Besides Rihanna's album, Bruno Mars's Unorthodox Jukebox album is more expensive by 42 per cent in Australia.
For software, the Parliament also wants to know the reason why Microsoft's Office Professional 2013 package has a price tag of A$599 in Australia versus the $399.99 price tag in the U.S.
The Parliament probe is the result of a prolonged campaign by Labor backbencher Ed Husic who charged some IT companies of ripping off Aussie consumers. Nick Champion, chairman of the federal Parliamentary committee, said Aussies are charged 50 per cent more in the form of a tax.
The three firms initially snubbed the committee summons, but were warned they could be cited for contempt of Parliament which could include fines and prison terms.
Apple was scheduled at 9:30 a.m., Adobe at 11:30 a.m. and Microsoft at 1 p.m.
In a filing to the committee, Microsoft explained the price difference to sales tax, different labour and rental costs, marketing spending and decisions of third-party resellers. It also cited the strong Australian currency as another reason behind the higher pricing.
Tony King, Apple's vice president for Australia and New Zealand, blamed the owners of the intellectual properties such as songs, movies and TV shows sold at its iTunes Store in Asia-Pacific.

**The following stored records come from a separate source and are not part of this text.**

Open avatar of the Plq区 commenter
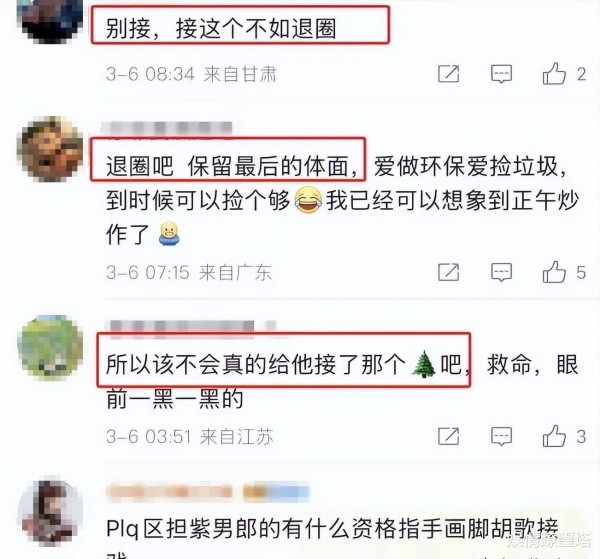Screen dimensions: 600x559 pos(50,513)
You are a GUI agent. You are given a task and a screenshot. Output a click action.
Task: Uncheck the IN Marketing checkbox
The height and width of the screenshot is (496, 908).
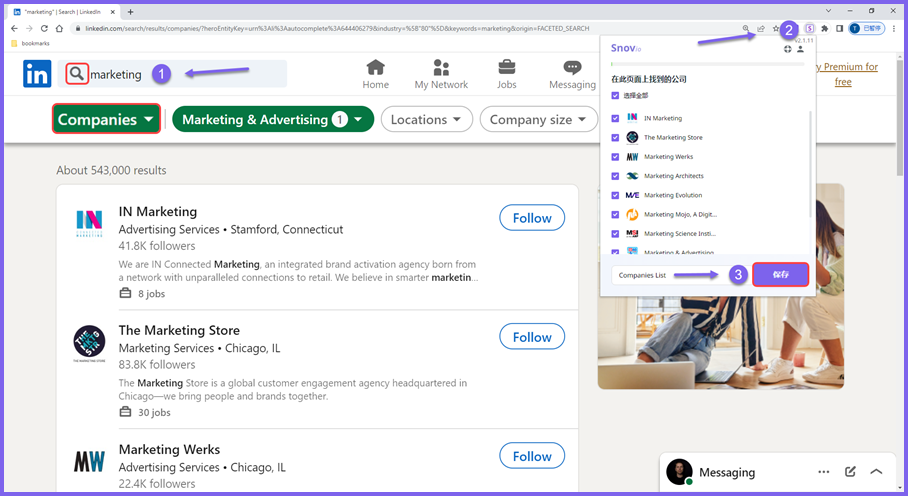pyautogui.click(x=615, y=118)
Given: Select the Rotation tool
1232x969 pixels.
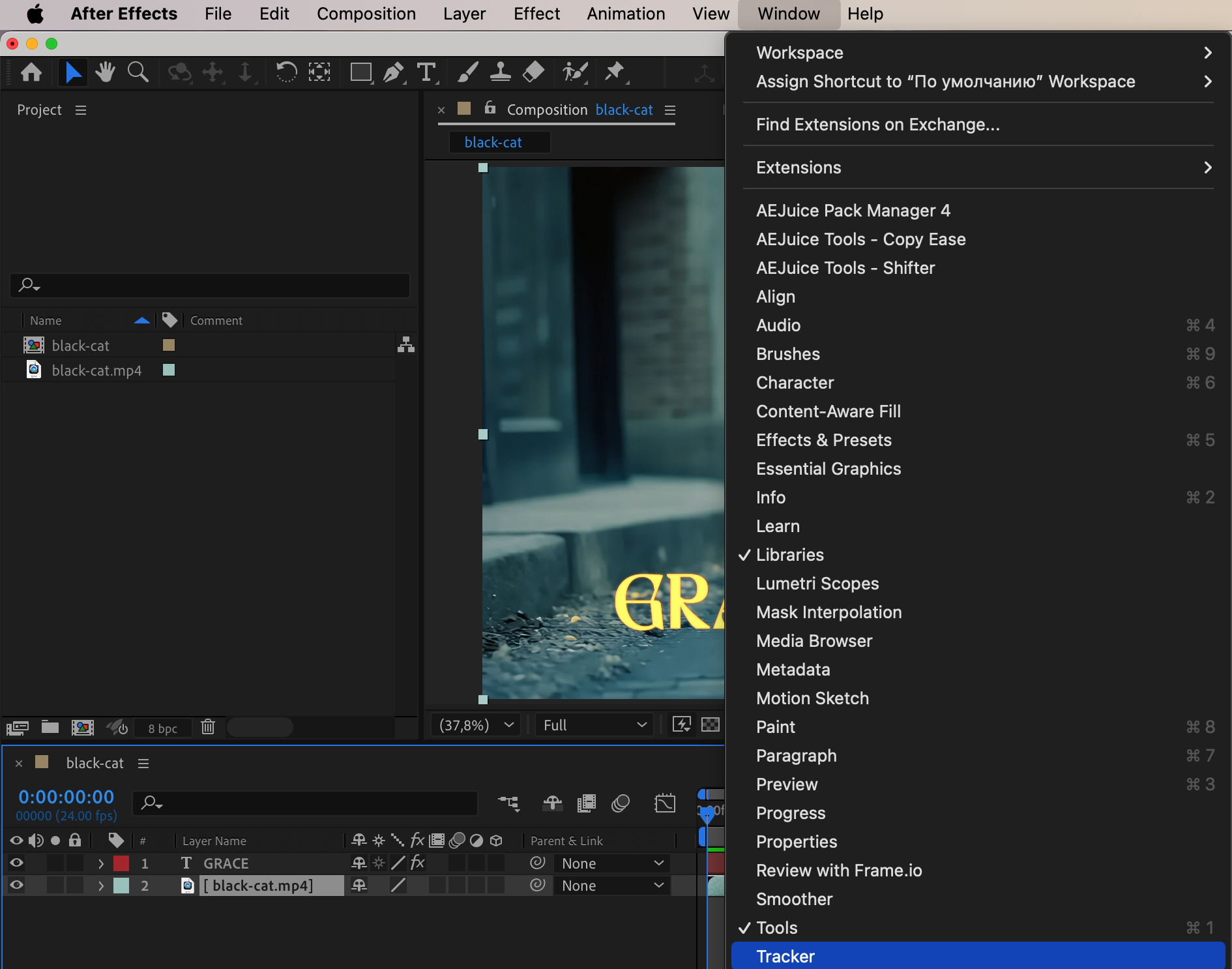Looking at the screenshot, I should (x=286, y=72).
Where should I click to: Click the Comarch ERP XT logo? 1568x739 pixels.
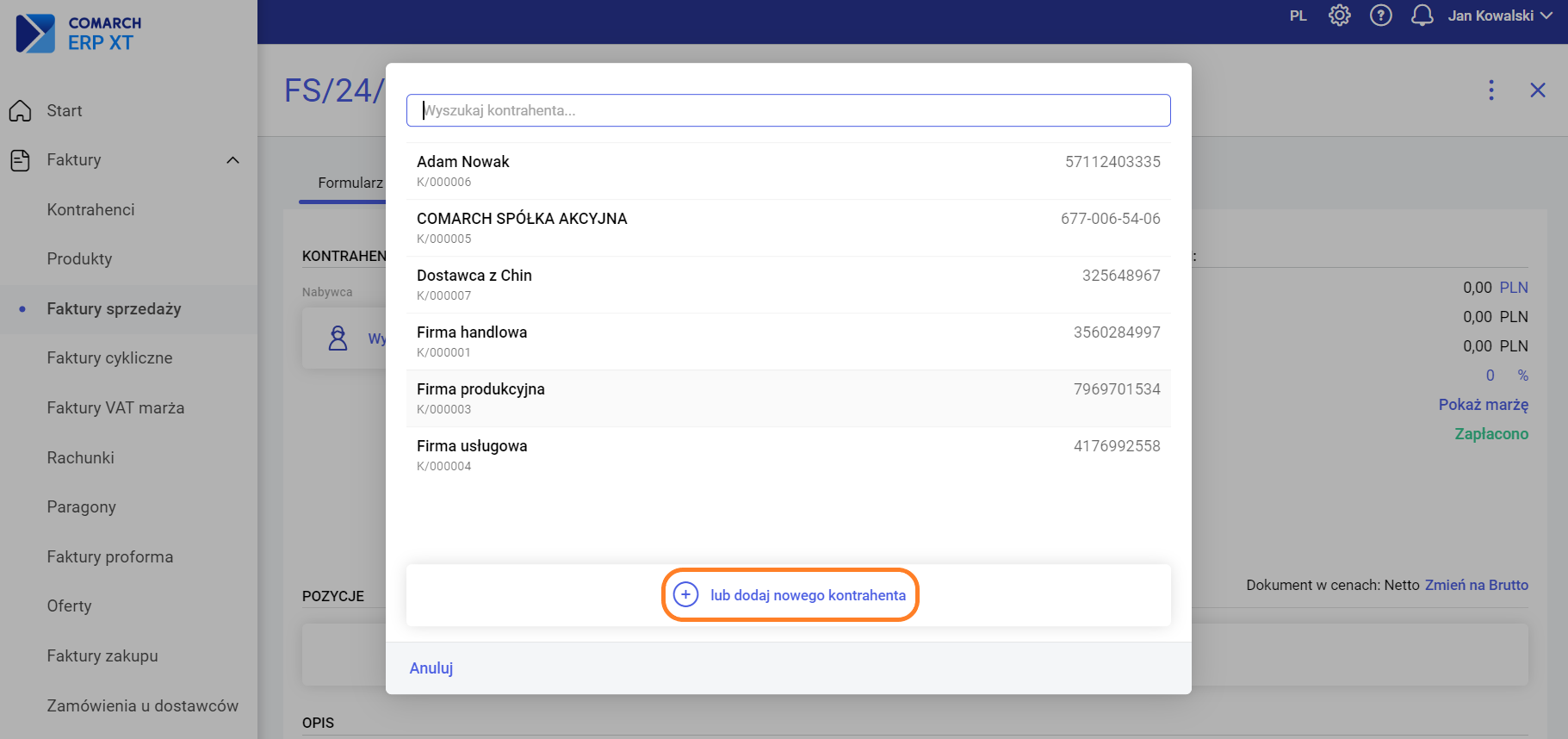[79, 33]
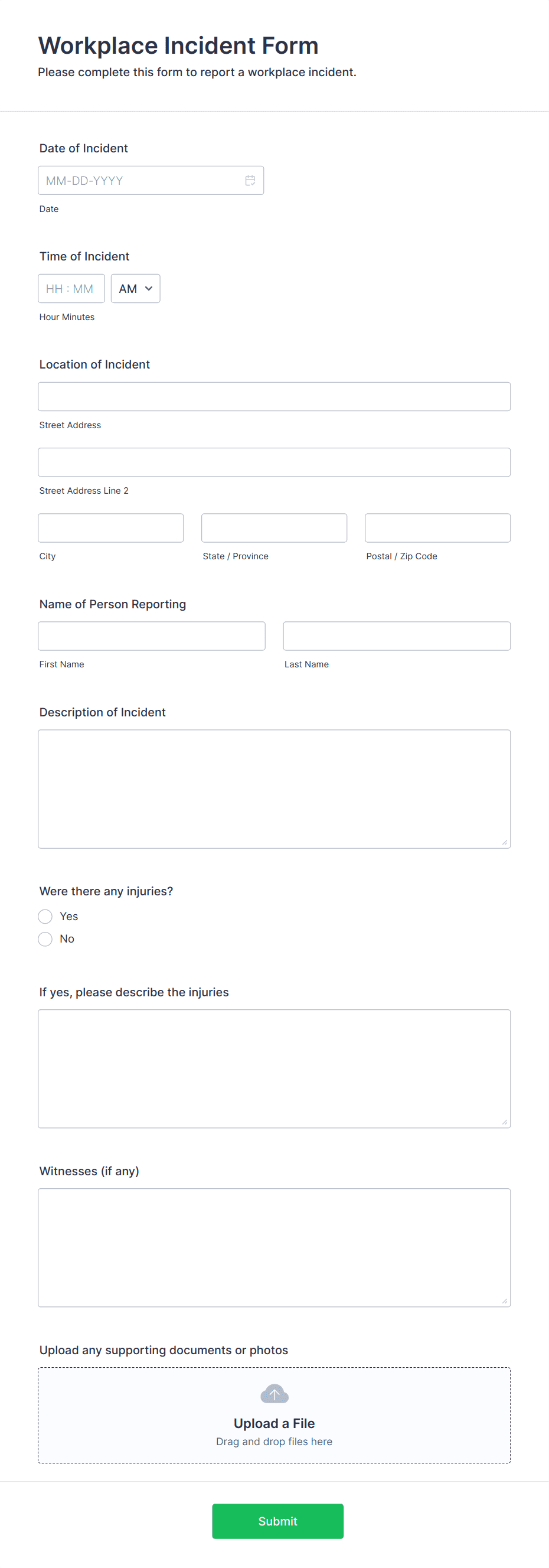Click Upload a File area
The width and height of the screenshot is (549, 1568).
(x=274, y=1414)
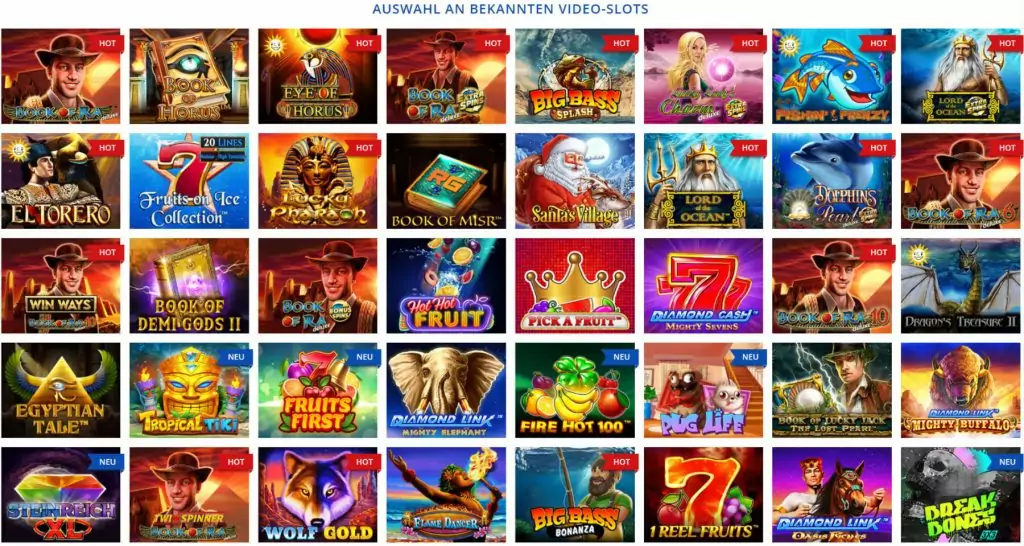Launch the Santa's Village game
The height and width of the screenshot is (546, 1024).
point(575,181)
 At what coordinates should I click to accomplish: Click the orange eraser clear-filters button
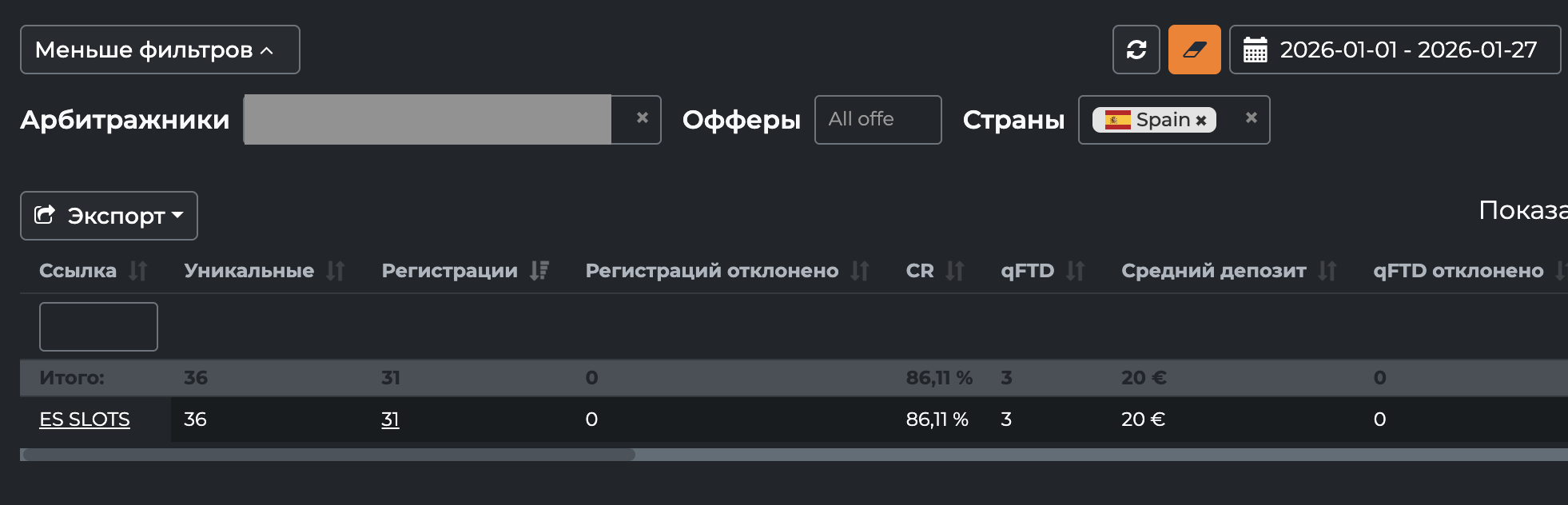click(1194, 50)
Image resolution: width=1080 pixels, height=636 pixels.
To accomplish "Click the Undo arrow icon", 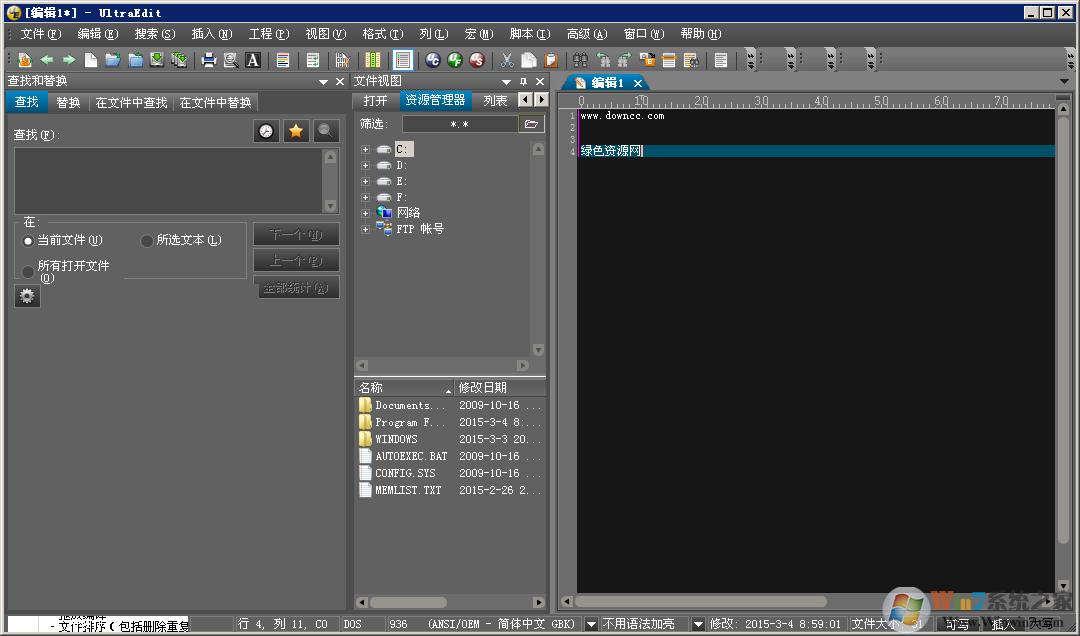I will [x=602, y=60].
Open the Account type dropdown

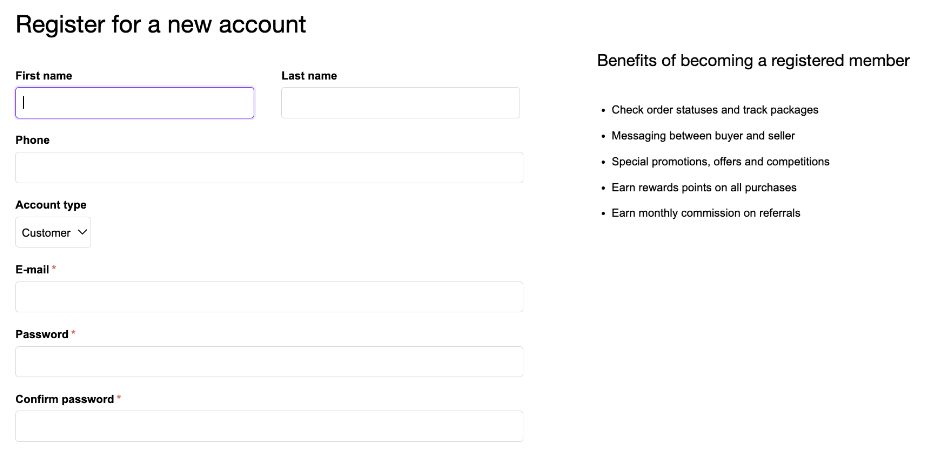click(53, 233)
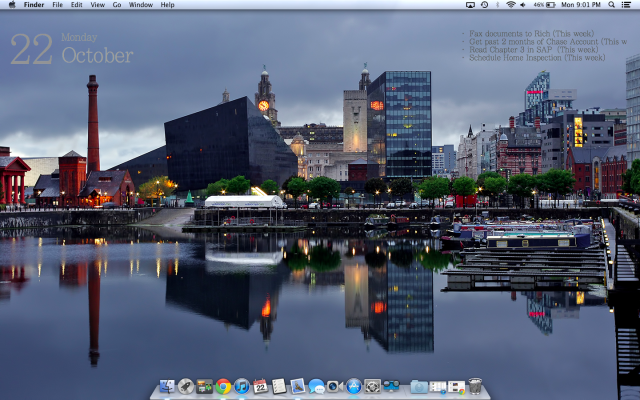Image resolution: width=640 pixels, height=400 pixels.
Task: Open Google Chrome from the dock
Action: (224, 386)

He disclosed that content owners charge different costs for licensing fees to distribute their intellectual property from region to region. He added the costs in Australia are higher.
"Many rights today, in the digital ages, are still by a territory-to-territory or market-to-market basis. Very few rights are truly global and that creates confusion for the customer," ZDNet quoted Mr King.
Mr King said the Australian government should instead talk to record labels and studios that own the digital content about the pricing issue.
"We would love to see lower content prices for consumers in Australia. It should drive use of our products in the Australian market, and that is within our best interest to see take place," he added.